Earthquakes usually start small and then extended outwards, causing tremors in and around their path. They may have aftershocks, but after a while, it’s over. But sometimes, earthquakes can go ‘boomerang’, spreading away from the initial rupture and then returning back at higher speeds.
Now, for the first time, researchers have detected such a boomerang earthquake.
An international group of researchers found evidence of an unprecedented boomerang earthquake that affected the seabed of the Atlantic Ocean back in August 2016. It took place in the Romanche fracture zone, which is located near the equator, mid-way between the east coast of Brazil and the west coast of Africa. The earthquake, detected by undersea seismometers in the region and by distant monitoring stations, had a 7.1 magnitude.
In a new study, researchers showed that the temblor went one way first but then turned around and came back for more, increasing its speed in the process, the authors argued. It was an ultra-fast earthquake.
“Whilst scientists have found that such a reversing rupture mechanism is possible from theoretical models, our new study provides some of the clearest evidence for this enigmatic mechanism occurring in a real fault,” said lead researcher and seismologist Stephen Hicks from Imperial College London in a press release.
Reviewing the seismic data, the authors argued that the earthquake had two phases. First, the rupture went upward and eastward to where the fracture zone meets the Mid-Atlantic Ridge. Then, it unusually expanded westwards, with the tremors going to the center of the fault at a speed of up to six kilometers per second.
The explanations behind the phenomenon are only speculative so far. Nevertheless, the researchers believe that the first phase of the earthquake released enough fracture energy in order to start the reversal rupture in the westerly underwater land. Further studies would be needed to verify this theory.
It’s not the first-time seismologists looked at backward-propagating earthquakes, but until now the evidence was sparse and based on theoretical models. That’s why the researchers behind the study argue this is a first-of-its-kind type event, detecting a boomerang earthquake in the real world. Boomerang ruptures were also observed in the past in slow earthquakes, which progress slowly over days or months, Jean-Paul Ampuero of the Université Côte d’Azur in France told National Geographic. There were also hints of these events in other quakes. For example, the Tohoku earthquake may have had a boomeranged rupture.
But the circumstances of this particular earthquake are unique. The researchers believe that the study will now allow other scientists to find similar patterns in other earthquakes.

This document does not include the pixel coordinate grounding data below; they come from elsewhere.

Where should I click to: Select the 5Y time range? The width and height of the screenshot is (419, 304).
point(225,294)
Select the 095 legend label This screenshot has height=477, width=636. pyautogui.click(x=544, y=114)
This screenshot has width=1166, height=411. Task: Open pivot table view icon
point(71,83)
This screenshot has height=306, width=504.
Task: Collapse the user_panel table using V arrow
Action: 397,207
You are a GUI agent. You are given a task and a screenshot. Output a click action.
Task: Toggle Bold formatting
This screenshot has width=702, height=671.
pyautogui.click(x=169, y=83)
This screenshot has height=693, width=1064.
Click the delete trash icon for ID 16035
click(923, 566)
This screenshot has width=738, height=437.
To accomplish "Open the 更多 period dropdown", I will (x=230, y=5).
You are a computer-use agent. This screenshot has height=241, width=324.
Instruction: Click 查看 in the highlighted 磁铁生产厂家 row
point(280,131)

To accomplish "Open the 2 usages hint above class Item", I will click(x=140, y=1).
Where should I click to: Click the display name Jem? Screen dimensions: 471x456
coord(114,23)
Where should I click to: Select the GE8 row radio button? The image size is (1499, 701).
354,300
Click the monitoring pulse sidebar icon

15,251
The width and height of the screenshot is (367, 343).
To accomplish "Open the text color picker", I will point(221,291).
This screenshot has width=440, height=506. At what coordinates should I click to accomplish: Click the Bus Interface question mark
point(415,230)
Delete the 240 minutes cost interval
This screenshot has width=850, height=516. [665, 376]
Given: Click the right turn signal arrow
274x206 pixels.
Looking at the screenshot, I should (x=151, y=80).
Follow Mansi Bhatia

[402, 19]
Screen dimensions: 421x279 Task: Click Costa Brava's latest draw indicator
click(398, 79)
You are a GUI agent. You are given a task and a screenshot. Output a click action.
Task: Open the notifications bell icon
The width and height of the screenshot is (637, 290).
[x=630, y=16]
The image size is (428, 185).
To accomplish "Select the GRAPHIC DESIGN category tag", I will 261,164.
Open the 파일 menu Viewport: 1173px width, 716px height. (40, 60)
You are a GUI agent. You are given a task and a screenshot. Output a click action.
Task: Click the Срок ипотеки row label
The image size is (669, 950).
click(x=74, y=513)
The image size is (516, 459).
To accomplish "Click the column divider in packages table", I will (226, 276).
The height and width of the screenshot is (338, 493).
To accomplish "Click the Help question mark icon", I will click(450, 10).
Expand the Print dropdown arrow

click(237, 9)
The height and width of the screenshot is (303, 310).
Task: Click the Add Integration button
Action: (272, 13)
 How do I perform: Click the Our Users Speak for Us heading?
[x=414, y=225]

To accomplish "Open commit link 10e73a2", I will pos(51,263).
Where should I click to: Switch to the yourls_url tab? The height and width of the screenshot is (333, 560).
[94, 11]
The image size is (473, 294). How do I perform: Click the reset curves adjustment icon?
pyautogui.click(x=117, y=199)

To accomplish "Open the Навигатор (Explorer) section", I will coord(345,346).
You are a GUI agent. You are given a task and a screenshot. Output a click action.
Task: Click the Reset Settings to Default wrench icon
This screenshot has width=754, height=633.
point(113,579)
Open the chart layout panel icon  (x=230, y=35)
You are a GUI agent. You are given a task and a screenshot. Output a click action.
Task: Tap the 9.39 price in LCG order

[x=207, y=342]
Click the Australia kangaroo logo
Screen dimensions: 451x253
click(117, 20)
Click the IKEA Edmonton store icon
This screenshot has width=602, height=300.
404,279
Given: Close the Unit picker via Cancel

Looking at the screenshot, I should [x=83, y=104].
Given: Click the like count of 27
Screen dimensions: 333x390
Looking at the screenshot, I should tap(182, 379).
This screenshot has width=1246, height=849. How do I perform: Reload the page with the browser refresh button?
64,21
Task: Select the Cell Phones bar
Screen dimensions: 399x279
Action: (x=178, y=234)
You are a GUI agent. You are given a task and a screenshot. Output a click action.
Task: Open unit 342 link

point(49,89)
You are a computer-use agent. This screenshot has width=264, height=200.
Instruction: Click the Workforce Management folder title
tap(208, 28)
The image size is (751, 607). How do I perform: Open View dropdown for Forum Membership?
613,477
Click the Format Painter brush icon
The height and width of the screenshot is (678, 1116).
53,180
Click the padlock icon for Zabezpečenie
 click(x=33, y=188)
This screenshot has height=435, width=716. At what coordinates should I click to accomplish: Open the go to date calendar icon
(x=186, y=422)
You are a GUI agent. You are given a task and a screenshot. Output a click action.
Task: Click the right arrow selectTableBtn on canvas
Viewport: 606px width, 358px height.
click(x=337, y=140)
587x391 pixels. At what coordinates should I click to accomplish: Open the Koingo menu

This will add new scenarios into their modeling and improve earthquake impact forecasts in the future, highly relevant to prevent damages.
“Studies like this help us understand how past earthquakes ruptured, how future earthquakes may rupture, and how that relates to the potential impact for faults near populated areas,” Kasey Aderhold, a seismologist with the Incorporated Research Institutions for Seismology, told National Geographic.
The study was published in Nature Geoscience.